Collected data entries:
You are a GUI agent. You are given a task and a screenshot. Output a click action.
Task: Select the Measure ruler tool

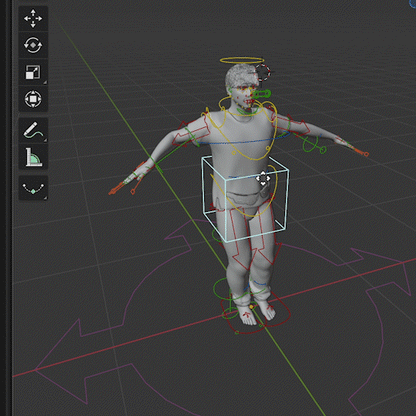33,157
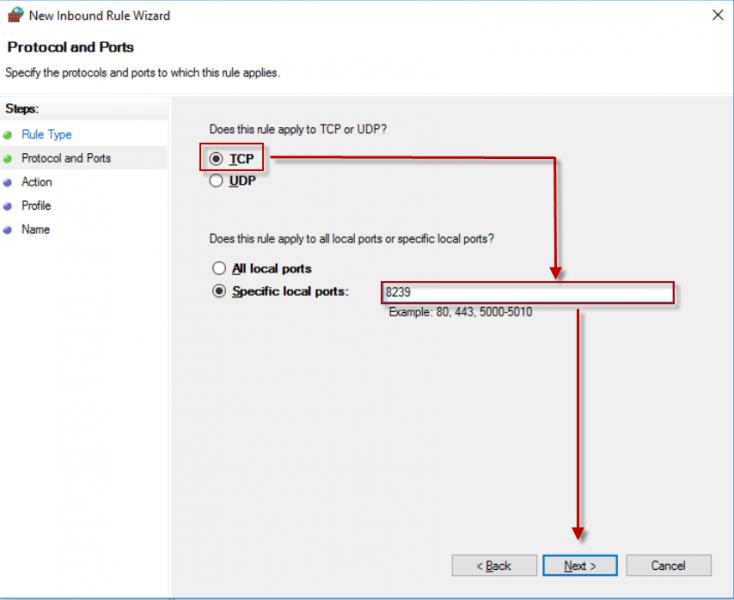Go back with the Back button
Viewport: 734px width, 600px height.
coord(493,566)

Work instructions: Write out each entry above once more, exactly as written, and drop the pictures.

Exercise output:
You are a GUI agent. You are given a task and a screenshot. Output a click action.
Task: Select the Measure ruler tool

33,157
Go back with the Back button
Viewport: 734px width, 600px height.
coord(493,566)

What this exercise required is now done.